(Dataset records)
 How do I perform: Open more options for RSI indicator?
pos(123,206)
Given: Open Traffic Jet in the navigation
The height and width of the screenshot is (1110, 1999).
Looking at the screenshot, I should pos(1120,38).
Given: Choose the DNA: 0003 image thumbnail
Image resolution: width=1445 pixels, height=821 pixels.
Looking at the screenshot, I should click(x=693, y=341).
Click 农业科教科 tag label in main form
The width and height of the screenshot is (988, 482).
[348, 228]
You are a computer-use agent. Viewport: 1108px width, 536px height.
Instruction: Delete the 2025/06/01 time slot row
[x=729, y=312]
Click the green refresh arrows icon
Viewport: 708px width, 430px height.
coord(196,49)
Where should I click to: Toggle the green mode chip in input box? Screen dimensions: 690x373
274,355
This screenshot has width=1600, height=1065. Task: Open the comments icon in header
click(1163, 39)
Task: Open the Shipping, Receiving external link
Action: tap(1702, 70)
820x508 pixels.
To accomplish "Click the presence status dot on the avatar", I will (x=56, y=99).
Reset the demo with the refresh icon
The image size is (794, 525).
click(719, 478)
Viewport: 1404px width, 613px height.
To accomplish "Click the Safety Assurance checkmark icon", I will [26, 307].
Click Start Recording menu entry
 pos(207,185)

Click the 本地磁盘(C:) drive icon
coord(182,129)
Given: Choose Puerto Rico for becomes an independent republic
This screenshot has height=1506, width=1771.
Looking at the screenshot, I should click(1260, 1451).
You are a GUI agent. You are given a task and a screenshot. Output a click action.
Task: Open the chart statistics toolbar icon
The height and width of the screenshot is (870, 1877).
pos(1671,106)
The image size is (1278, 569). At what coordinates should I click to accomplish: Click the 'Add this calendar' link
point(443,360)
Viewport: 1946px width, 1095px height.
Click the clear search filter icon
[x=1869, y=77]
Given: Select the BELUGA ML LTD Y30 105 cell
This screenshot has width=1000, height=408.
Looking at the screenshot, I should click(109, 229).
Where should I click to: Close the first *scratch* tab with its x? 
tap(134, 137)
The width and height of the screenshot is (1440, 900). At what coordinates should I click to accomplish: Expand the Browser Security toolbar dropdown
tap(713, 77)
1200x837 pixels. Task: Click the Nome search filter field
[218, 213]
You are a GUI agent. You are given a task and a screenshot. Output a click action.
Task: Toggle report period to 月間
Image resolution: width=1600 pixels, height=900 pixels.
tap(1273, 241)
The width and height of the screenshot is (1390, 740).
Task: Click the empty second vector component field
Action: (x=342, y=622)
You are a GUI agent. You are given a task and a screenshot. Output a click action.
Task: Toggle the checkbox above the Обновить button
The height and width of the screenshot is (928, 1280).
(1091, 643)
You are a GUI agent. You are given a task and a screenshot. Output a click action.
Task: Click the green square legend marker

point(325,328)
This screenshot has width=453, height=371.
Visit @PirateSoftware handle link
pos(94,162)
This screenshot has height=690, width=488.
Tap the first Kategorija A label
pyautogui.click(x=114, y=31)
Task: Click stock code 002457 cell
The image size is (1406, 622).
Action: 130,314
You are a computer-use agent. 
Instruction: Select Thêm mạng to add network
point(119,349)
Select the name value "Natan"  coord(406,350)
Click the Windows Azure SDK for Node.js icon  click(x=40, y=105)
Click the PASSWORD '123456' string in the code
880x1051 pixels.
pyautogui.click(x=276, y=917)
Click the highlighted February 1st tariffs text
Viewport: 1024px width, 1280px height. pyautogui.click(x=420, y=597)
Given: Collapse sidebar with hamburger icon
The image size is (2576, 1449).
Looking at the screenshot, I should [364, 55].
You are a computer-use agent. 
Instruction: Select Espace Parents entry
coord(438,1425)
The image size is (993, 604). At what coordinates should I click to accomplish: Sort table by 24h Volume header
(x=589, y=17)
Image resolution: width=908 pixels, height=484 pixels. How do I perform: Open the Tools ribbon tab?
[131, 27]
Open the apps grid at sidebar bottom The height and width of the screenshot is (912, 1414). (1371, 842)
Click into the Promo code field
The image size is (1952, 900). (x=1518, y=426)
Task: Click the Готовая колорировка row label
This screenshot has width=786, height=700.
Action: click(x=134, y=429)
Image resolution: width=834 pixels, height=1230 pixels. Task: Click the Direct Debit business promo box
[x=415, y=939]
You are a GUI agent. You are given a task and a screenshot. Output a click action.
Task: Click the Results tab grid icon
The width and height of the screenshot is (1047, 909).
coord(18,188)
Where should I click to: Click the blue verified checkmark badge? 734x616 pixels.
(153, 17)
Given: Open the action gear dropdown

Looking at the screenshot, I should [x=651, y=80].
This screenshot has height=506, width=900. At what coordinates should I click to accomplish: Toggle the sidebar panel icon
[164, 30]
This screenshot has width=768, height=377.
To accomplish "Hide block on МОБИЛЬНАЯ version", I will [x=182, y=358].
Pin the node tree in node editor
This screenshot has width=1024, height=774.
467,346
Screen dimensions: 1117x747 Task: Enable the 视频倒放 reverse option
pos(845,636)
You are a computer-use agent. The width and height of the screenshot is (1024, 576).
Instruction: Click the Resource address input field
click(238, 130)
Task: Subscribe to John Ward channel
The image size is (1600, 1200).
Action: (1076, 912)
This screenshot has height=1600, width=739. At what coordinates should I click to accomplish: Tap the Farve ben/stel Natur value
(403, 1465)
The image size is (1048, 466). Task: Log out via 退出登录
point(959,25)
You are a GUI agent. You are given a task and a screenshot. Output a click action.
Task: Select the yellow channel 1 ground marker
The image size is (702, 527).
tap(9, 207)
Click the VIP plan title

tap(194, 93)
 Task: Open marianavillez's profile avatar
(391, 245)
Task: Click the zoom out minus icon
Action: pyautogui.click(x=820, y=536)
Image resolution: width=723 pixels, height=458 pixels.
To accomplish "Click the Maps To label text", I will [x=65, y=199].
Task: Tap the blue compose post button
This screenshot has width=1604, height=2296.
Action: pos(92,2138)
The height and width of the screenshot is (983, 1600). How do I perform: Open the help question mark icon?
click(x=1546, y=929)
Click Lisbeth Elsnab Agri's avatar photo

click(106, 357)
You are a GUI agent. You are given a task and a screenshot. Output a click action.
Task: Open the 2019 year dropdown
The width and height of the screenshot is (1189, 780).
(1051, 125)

PROBLEM STATEMENT | Each entry shown above should be transcribed exactly as written.

SOLUTION TO THE PROBLEM |
 How do I perform: Open more options for RSI indicator?
pos(123,206)
Given: Open Traffic Jet in the navigation
The height and width of the screenshot is (1110, 1999).
Looking at the screenshot, I should pos(1120,38).
Given: Choose the DNA: 0003 image thumbnail
Image resolution: width=1445 pixels, height=821 pixels.
Looking at the screenshot, I should click(x=693, y=341).
Click 农业科教科 tag label in main form
The width and height of the screenshot is (988, 482).
[348, 228]
You are a computer-use agent. Viewport: 1108px width, 536px height.
Instruction: Delete the 2025/06/01 time slot row
[x=729, y=312]
Click the green refresh arrows icon
Viewport: 708px width, 430px height.
coord(196,49)
Where should I click to: Toggle the green mode chip in input box? Screen dimensions: 690x373
274,355
This screenshot has width=1600, height=1065. Task: Open the comments icon in header
click(1163, 39)
Task: Open the Shipping, Receiving external link
Action: tap(1702, 70)
820x508 pixels.
To accomplish "Click the presence status dot on the avatar", I will (x=56, y=99).
Reset the demo with the refresh icon
The image size is (794, 525).
click(719, 478)
Viewport: 1404px width, 613px height.
To accomplish "Click the Safety Assurance checkmark icon", I will [26, 307].
Click Start Recording menu entry
 pos(207,185)

Click the 本地磁盘(C:) drive icon
coord(182,129)
Given: Choose Puerto Rico for becomes an independent republic
This screenshot has height=1506, width=1771.
Looking at the screenshot, I should click(1260, 1451).
You are a GUI agent. You are given a task and a screenshot. Output a click action.
Task: Open the chart statistics toolbar icon
The height and width of the screenshot is (870, 1877).
pos(1671,106)
The image size is (1278, 569). At what coordinates should I click to accomplish: Click the 'Add this calendar' link
point(443,360)
Viewport: 1946px width, 1095px height.
Click the clear search filter icon
[x=1869, y=77]
Given: Select the BELUGA ML LTD Y30 105 cell
This screenshot has width=1000, height=408.
Looking at the screenshot, I should click(109, 229).
Where should I click to: Close the first *scratch* tab with its x? 
tap(134, 137)
The width and height of the screenshot is (1440, 900). At what coordinates should I click to accomplish: Expand the Browser Security toolbar dropdown
tap(713, 77)
1200x837 pixels. Task: Click the Nome search filter field
[218, 213]
You are a GUI agent. You are given a task and a screenshot. Output a click action.
Task: Toggle report period to 月間
Image resolution: width=1600 pixels, height=900 pixels.
tap(1273, 241)
The width and height of the screenshot is (1390, 740).
Task: Click the empty second vector component field
Action: (x=342, y=622)
You are a GUI agent. You are given a task and a screenshot. Output a click action.
Task: Toggle the checkbox above the Обновить button
The height and width of the screenshot is (928, 1280).
(1091, 643)
You are a GUI agent. You are given a task and a screenshot. Output a click action.
Task: Click the green square legend marker

point(325,328)
This screenshot has width=453, height=371.
Visit @PirateSoftware handle link
pos(94,162)
This screenshot has height=690, width=488.
Tap the first Kategorija A label
pyautogui.click(x=114, y=31)
Task: Click stock code 002457 cell
The image size is (1406, 622).
Action: 130,314
You are a computer-use agent. 
Instruction: Select Thêm mạng to add network
point(119,349)
Select the name value "Natan"  coord(406,350)
Click the Windows Azure SDK for Node.js icon  click(x=40, y=105)
Click the PASSWORD '123456' string in the code
880x1051 pixels.
pyautogui.click(x=276, y=917)
Click the highlighted February 1st tariffs text
Viewport: 1024px width, 1280px height. pyautogui.click(x=420, y=597)
Given: Collapse sidebar with hamburger icon
The image size is (2576, 1449).
Looking at the screenshot, I should [364, 55].
You are a computer-use agent. 
Instruction: Select Espace Parents entry
coord(438,1425)
The image size is (993, 604). At what coordinates should I click to accomplish: Sort table by 24h Volume header
(x=589, y=17)
Image resolution: width=908 pixels, height=484 pixels. How do I perform: Open the Tools ribbon tab?
[131, 27]
Open the apps grid at sidebar bottom The height and width of the screenshot is (912, 1414). (1371, 842)
Click into the Promo code field
The image size is (1952, 900). (x=1518, y=426)
Task: Click the Готовая колорировка row label
This screenshot has width=786, height=700.
Action: click(x=134, y=429)
Image resolution: width=834 pixels, height=1230 pixels. Task: Click the Direct Debit business promo box
[x=415, y=939]
You are a GUI agent. You are given a task and a screenshot. Output a click action.
Task: Click the Results tab grid icon
The width and height of the screenshot is (1047, 909).
coord(18,188)
Where should I click to: Click the blue verified checkmark badge? 734x616 pixels.
(153, 17)
Given: Open the action gear dropdown

Looking at the screenshot, I should [x=651, y=80].
This screenshot has height=506, width=900. At what coordinates should I click to accomplish: Toggle the sidebar panel icon
[164, 30]
This screenshot has width=768, height=377.
To accomplish "Hide block on МОБИЛЬНАЯ version", I will [x=182, y=358].
Pin the node tree in node editor
This screenshot has width=1024, height=774.
467,346
Screen dimensions: 1117x747 Task: Enable the 视频倒放 reverse option
pos(845,636)
You are a computer-use agent. The width and height of the screenshot is (1024, 576).
Instruction: Click the Resource address input field
click(238, 130)
Task: Subscribe to John Ward channel
The image size is (1600, 1200).
Action: (1076, 912)
This screenshot has height=1600, width=739. At what coordinates should I click to accomplish: Tap the Farve ben/stel Natur value
(403, 1465)
The image size is (1048, 466). Task: Log out via 退出登录
point(959,25)
You are a GUI agent. You are given a task and a screenshot. Output a click action.
Task: Select the yellow channel 1 ground marker
The image size is (702, 527).
tap(9, 207)
Click the VIP plan title

tap(194, 93)
 Task: Open marianavillez's profile avatar
(391, 245)
Task: Click the zoom out minus icon
Action: pyautogui.click(x=820, y=536)
Image resolution: width=723 pixels, height=458 pixels.
To accomplish "Click the Maps To label text", I will [x=65, y=199].
Task: Tap the blue compose post button
This screenshot has width=1604, height=2296.
Action: pos(92,2138)
The height and width of the screenshot is (983, 1600). How do I perform: Open the help question mark icon?
click(x=1546, y=929)
Click Lisbeth Elsnab Agri's avatar photo

click(106, 357)
You are a GUI agent. You are given a task and a screenshot. Output a click action.
Task: Open the 2019 year dropdown
The width and height of the screenshot is (1189, 780).
(1051, 125)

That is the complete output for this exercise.